:: Required tasks ::
[1] Rewrite the review of Viral Texts from "The visual representations" up to and including "communities of periodicals.", substituting "publications" for "periodicals".
[2] According to the review of Viral Texts, which archives supplied the project's source material?

:: Source text ::
Viral Texts is a website that consists of many different types of digital humanities projects including data, visualizations, network graphs, interactive exhibits, and computational and literary publications. Newspaper editors used to cut up other newspapers and paste together fictional stories, poems, news, jokes, and religious affirmations among other things. The goal of this website is to reveal the “textual and thematic” qualities of the newspapers that helped them “go viral” in the nineteenth century.

In reverse engineering Viral Texts, I found that there were many components that could individually be described as a digital humanities project, but they all were accumulated into this website. Viral Texts was very clear in its process and collaboration. On the home page, they described their goal and past iterations of the project, and they were very transparent in their funding and with their collaborators. They also had contact and maintenance information. These features are important to note, because (1) it helped me find the sources, processing data, and presenting information, and (2) it shows that this website is open-access and a well-made digital project, despite not being completed yet. The first aspect in reverse engineering a digital humanities project is finding the sources.

Sources

All digital humanities projects need to start with source information. In the case of Viral Texts, the team used newspapers from the Library of Congress’ Chronicling America newspaper archive and the Making of America magazine archive. Each archive had access to hundreds of newspapers. The creators then processed and analyzed the texts and types of stories in the newspapers.

Processing Sources

The Viral Texts website stated multiple times that they use the Northeastern University’s NULab for Texts, Maps, and Networks to process the sources. While they did not specify what technology they used, I can speculate that it includes some sort of text/document scanner, which then was processed into a spreadsheet including categorical variables such as keywords and types of stories, and quantitative variables such as the occurrence of certain words and stories. The team working on this project included annotations, metadata, transcriptions, and encoding when listing their methodology.

“Nothing but a newspaper can drop the same thought into a thousand minds at the same moment…”

Alexis de Tocqueville, Democracy in America

This quote, located on the home screen, might have been true in the nineteenth century, but as shown with this project, there are many other mediums in today’s world that can transmit ideas and thoughts. By presenting the data from these sources on the internet, the creators of this website can reach thousands or even millions of people in the same fashion.

Presenting Sources

The visual representations of the sources and their data are found on the website viraltexts.org which is a GitHub site using a beautiful-jekyll template (Ed by Alex Gil). The visuals themselves are a product of Northeastern University’s NULab for Texts, Maps, and Networks. This includes the networks graphs, interactive exhibits and collections of publications.

This image shows a network graph and its description on the left-hand side. There is a vast network of connections between each dot, as well as an array of different colors representing different communities.
This network graph shows the relationship between different newspapers in the nineteenth century. The dots represent newspapers or magazines, the lines are the “viral texts”‘ shared between them, and the colors are different communities of periodicals.

All visuals are available through a navigation system at the top of each page and hyperlinks. (Side note: many of the hyperlinks were broken and I could not get access to many pages of the website and, subsequently, much of the data and methodology. I believe this is part of their process, and will be fixed soon.) The presented material was visualized and organized well, and the purpose of the website was well-illustrated. By reverse engineering this website, I was able to find the sources, the methods of processing, and the presented visuals needed to create a digital project as complex as Viral Texts.

:: Supplied data ::
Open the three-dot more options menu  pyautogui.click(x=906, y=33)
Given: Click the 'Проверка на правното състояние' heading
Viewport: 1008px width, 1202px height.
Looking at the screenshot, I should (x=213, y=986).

==

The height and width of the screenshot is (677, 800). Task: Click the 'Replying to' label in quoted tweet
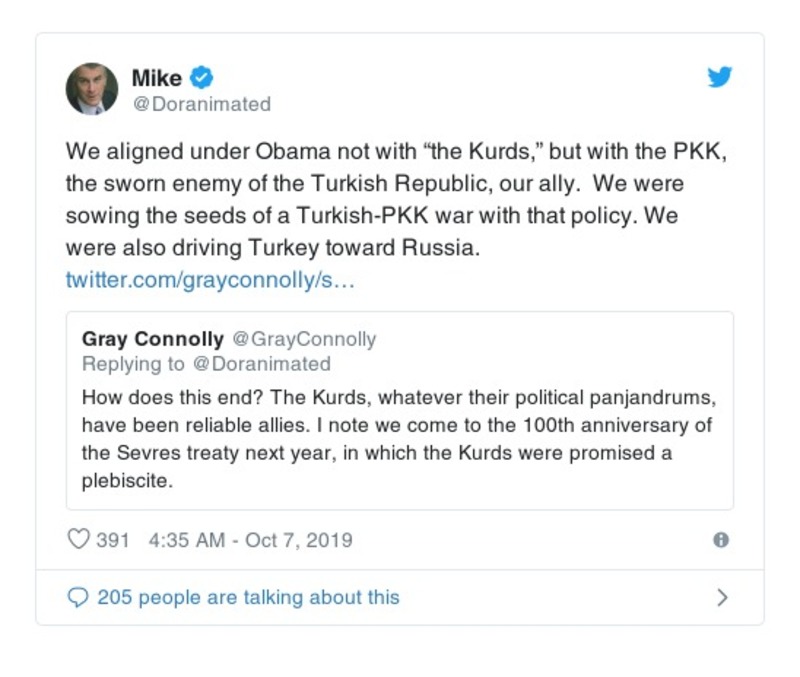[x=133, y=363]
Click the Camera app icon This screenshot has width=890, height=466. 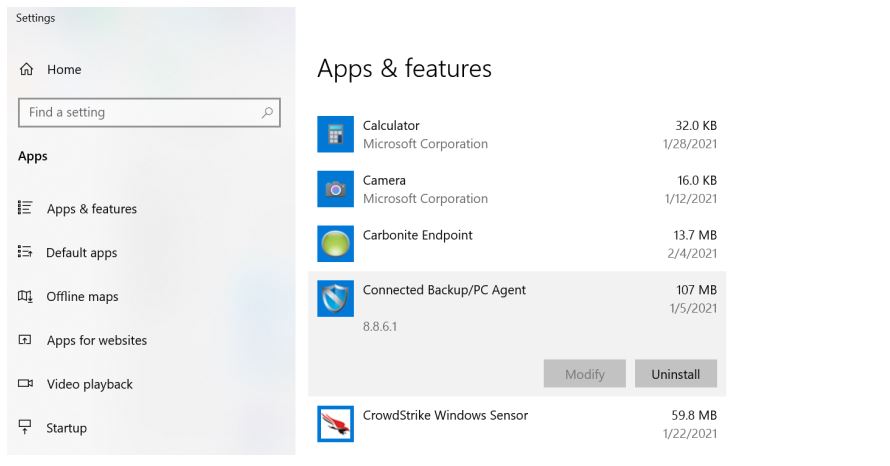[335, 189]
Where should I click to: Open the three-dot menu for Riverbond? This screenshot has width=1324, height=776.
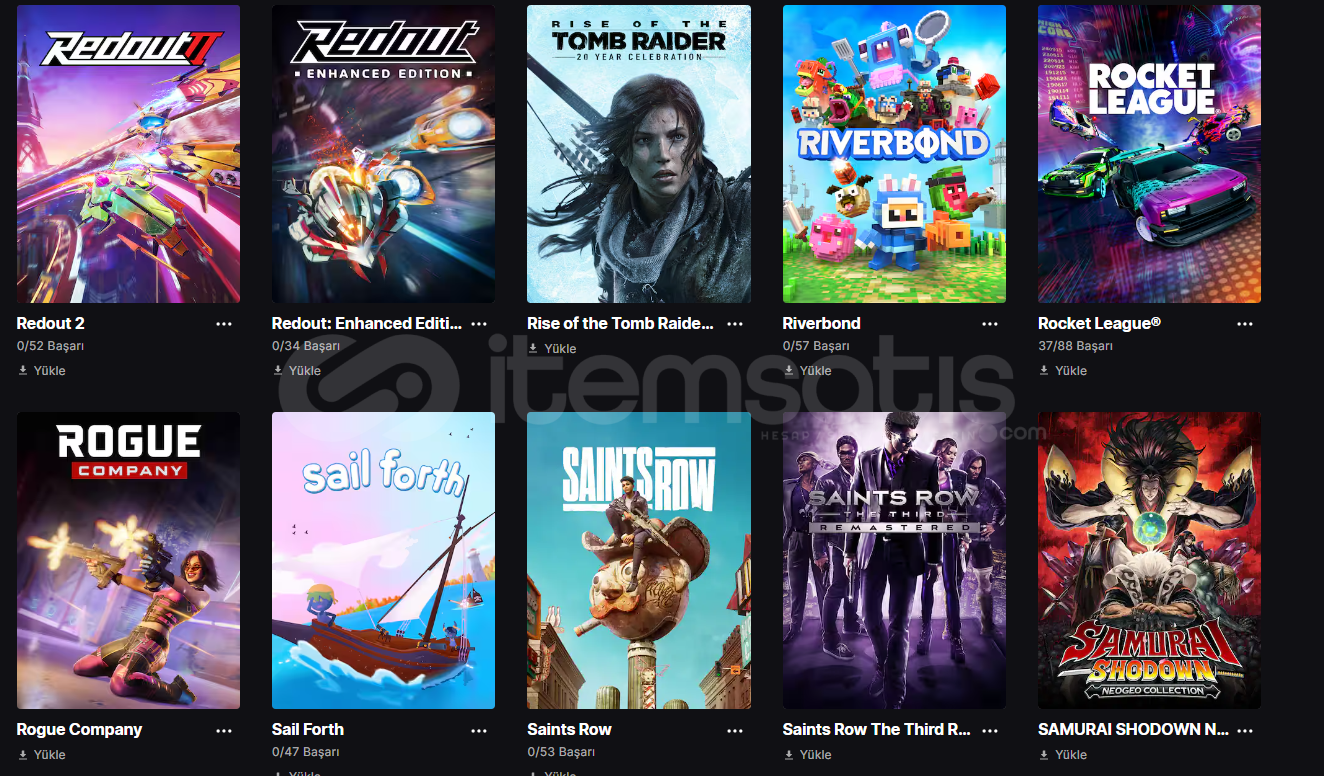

--

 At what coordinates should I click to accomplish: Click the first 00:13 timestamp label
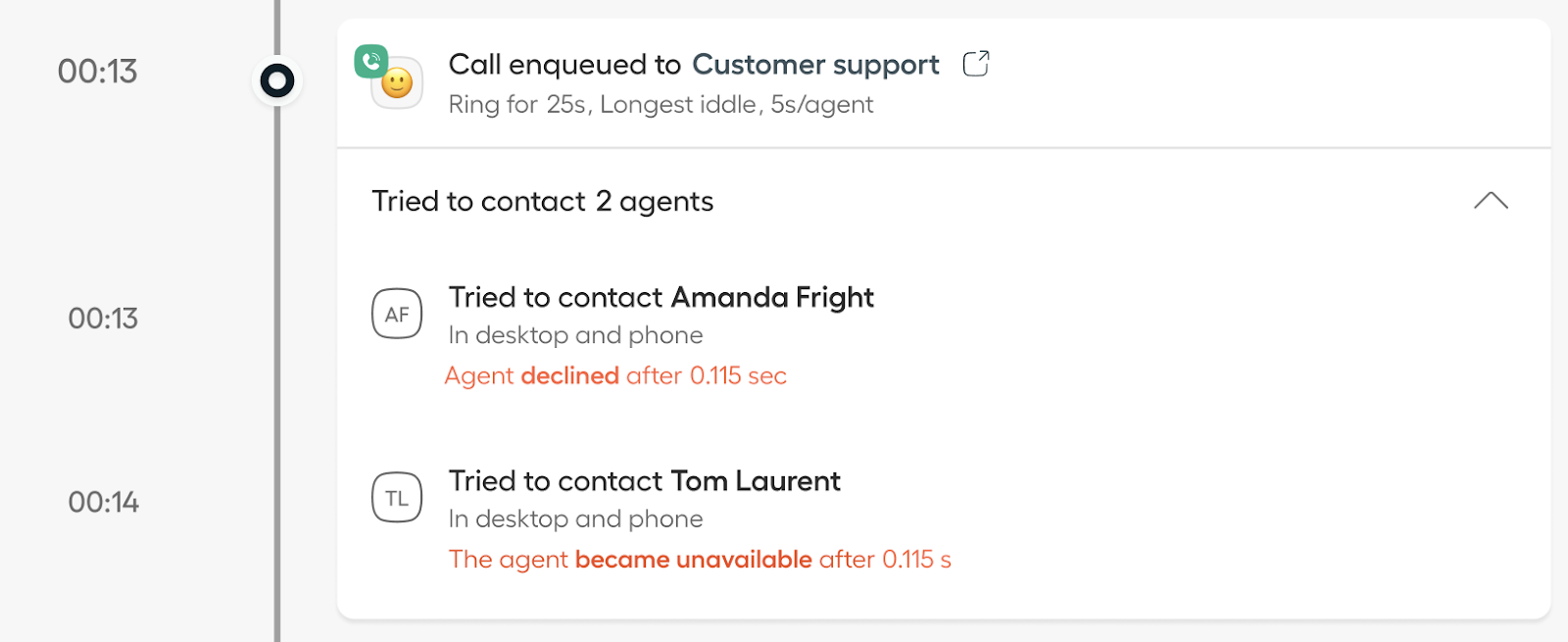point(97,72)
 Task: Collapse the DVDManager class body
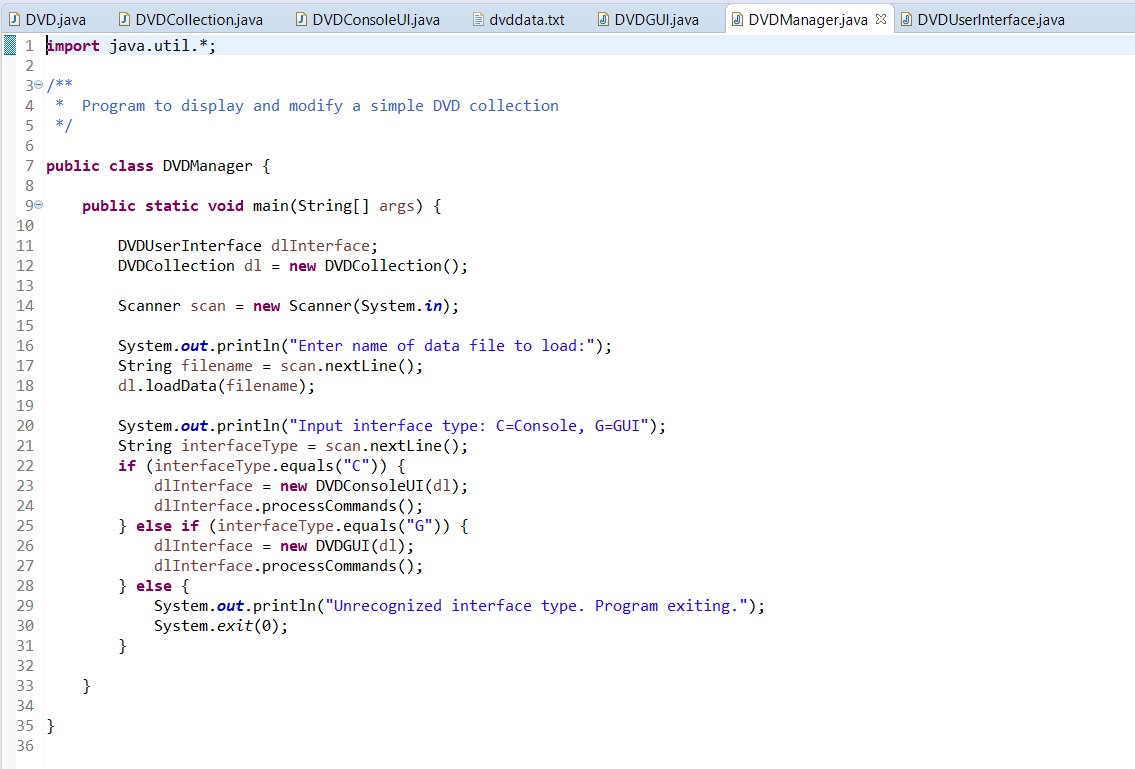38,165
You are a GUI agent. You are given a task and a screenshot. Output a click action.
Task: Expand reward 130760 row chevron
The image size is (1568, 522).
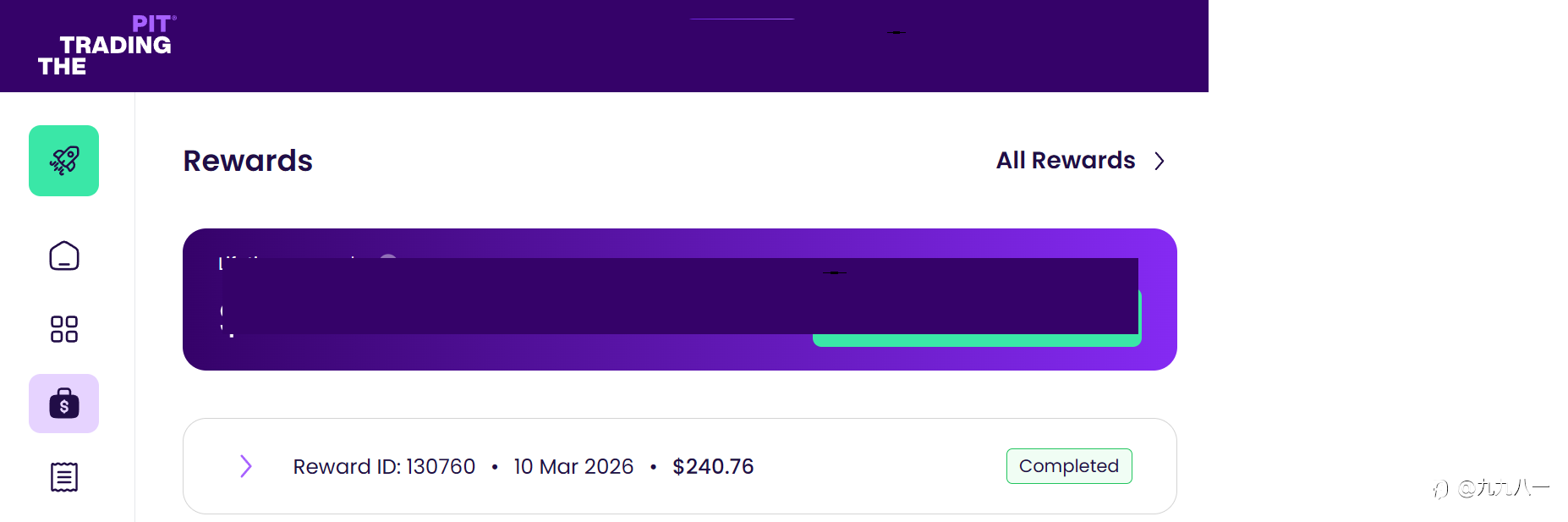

:: Answers in order ::
[1]
The visual representations of the sources and their data are found on the website viraltexts.org which is a GitHub site using a beautiful-jekyll template (Ed by Alex Gil). The visuals themselves are a product of Northeastern University’s NULab for Texts, Maps, and Networks. This includes the networks graphs, interactive exhibits and collections of publications.

This image shows a network graph and its description on the left-hand side. There is a vast network of connections between each dot, as well as an array of different colors representing different communities.
This network graph shows the relationship between different newspapers in the nineteenth century. The dots represent newspapers or magazines, the lines are the “viral texts”‘ shared between them, and the colors are different communities of publications.

[2] The Library of Congress' Chronicling America newspaper archive and the Making of America magazine archive.